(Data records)
>>
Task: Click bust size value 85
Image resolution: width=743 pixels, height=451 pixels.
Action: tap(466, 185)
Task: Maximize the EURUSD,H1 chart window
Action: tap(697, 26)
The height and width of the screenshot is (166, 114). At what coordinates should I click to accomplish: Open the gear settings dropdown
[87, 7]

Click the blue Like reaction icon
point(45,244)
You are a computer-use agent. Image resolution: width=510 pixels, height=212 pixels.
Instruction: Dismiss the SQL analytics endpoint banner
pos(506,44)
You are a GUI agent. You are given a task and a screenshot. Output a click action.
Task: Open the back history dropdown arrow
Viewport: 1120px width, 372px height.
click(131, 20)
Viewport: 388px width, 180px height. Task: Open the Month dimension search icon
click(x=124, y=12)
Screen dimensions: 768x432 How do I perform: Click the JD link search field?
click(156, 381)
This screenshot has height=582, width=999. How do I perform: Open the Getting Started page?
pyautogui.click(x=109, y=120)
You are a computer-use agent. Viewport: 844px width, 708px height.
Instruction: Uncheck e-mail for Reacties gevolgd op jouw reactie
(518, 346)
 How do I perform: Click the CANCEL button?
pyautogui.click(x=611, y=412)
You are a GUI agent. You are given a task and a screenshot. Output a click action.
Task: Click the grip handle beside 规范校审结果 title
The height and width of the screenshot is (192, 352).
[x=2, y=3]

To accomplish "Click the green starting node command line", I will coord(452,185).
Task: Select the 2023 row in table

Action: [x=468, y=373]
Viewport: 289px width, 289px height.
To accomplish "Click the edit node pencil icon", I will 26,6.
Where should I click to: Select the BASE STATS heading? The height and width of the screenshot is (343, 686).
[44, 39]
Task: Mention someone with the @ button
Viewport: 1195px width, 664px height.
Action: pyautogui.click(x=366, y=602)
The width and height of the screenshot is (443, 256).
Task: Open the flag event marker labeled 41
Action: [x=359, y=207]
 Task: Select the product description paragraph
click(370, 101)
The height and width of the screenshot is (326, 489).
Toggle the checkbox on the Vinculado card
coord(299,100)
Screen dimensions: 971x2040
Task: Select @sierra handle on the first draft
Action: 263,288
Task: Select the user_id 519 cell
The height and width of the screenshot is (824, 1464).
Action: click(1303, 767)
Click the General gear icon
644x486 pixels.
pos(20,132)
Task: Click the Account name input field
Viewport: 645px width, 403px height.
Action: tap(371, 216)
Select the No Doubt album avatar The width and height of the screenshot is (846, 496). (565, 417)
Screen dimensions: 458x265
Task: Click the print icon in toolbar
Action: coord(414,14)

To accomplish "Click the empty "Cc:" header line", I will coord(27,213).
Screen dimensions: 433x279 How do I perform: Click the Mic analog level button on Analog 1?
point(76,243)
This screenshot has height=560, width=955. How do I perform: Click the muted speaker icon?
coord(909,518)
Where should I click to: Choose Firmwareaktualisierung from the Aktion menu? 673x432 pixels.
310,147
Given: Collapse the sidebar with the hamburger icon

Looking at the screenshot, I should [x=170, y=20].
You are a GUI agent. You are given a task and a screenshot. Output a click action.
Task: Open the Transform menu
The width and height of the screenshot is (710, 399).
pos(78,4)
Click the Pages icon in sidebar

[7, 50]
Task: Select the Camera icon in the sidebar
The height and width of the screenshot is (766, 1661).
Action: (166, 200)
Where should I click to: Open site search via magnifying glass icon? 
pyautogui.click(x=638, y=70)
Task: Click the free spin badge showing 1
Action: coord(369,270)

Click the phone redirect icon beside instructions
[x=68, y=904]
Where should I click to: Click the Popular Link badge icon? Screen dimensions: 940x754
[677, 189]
<<
[Task to carry out] Send back each record exactly, and include them all.

[Answer space]
Task: Click bust size value 85
Image resolution: width=743 pixels, height=451 pixels.
Action: tap(466, 185)
Task: Maximize the EURUSD,H1 chart window
Action: tap(697, 26)
The height and width of the screenshot is (166, 114). At what coordinates should I click to accomplish: Open the gear settings dropdown
[87, 7]

Click the blue Like reaction icon
point(45,244)
You are a computer-use agent. Image resolution: width=510 pixels, height=212 pixels.
Instruction: Dismiss the SQL analytics endpoint banner
pos(506,44)
You are a GUI agent. You are given a task and a screenshot. Output a click action.
Task: Open the back history dropdown arrow
Viewport: 1120px width, 372px height.
click(131, 20)
Viewport: 388px width, 180px height. Task: Open the Month dimension search icon
click(x=124, y=12)
Screen dimensions: 768x432 How do I perform: Click the JD link search field?
click(156, 381)
This screenshot has height=582, width=999. How do I perform: Open the Getting Started page?
pyautogui.click(x=109, y=120)
You are a computer-use agent. Viewport: 844px width, 708px height.
Instruction: Uncheck e-mail for Reacties gevolgd op jouw reactie
(518, 346)
 How do I perform: Click the CANCEL button?
pyautogui.click(x=611, y=412)
You are a GUI agent. You are given a task and a screenshot. Output a click action.
Task: Click the grip handle beside 规范校审结果 title
The height and width of the screenshot is (192, 352).
[x=2, y=3]

To accomplish "Click the green starting node command line", I will coord(452,185).
Task: Select the 2023 row in table

Action: [x=468, y=373]
Viewport: 289px width, 289px height.
To accomplish "Click the edit node pencil icon", I will 26,6.
Where should I click to: Select the BASE STATS heading? The height and width of the screenshot is (343, 686).
[44, 39]
Task: Mention someone with the @ button
Viewport: 1195px width, 664px height.
Action: pyautogui.click(x=366, y=602)
The width and height of the screenshot is (443, 256).
Task: Open the flag event marker labeled 41
Action: [x=359, y=207]
 Task: Select the product description paragraph
click(370, 101)
The height and width of the screenshot is (326, 489).
Toggle the checkbox on the Vinculado card
coord(299,100)
Screen dimensions: 971x2040
Task: Select @sierra handle on the first draft
Action: 263,288
Task: Select the user_id 519 cell
The height and width of the screenshot is (824, 1464).
Action: click(1303, 767)
Click the General gear icon
644x486 pixels.
pos(20,132)
Task: Click the Account name input field
Viewport: 645px width, 403px height.
Action: tap(371, 216)
Select the No Doubt album avatar The width and height of the screenshot is (846, 496). (565, 417)
Screen dimensions: 458x265
Task: Click the print icon in toolbar
Action: coord(414,14)

To accomplish "Click the empty "Cc:" header line", I will coord(27,213).
Screen dimensions: 433x279 How do I perform: Click the Mic analog level button on Analog 1?
point(76,243)
This screenshot has height=560, width=955. How do I perform: Click the muted speaker icon?
coord(909,518)
Where should I click to: Choose Firmwareaktualisierung from the Aktion menu? 673x432 pixels.
310,147
Given: Collapse the sidebar with the hamburger icon

Looking at the screenshot, I should [x=170, y=20].
You are a GUI agent. You are given a task and a screenshot. Output a click action.
Task: Open the Transform menu
The width and height of the screenshot is (710, 399).
pos(78,4)
Click the Pages icon in sidebar

[7, 50]
Task: Select the Camera icon in the sidebar
The height and width of the screenshot is (766, 1661).
Action: (166, 200)
Where should I click to: Open site search via magnifying glass icon? 
pyautogui.click(x=638, y=70)
Task: Click the free spin badge showing 1
Action: coord(369,270)

Click the phone redirect icon beside instructions
[x=68, y=904]
Where should I click to: Click the Popular Link badge icon? Screen dimensions: 940x754
[677, 189]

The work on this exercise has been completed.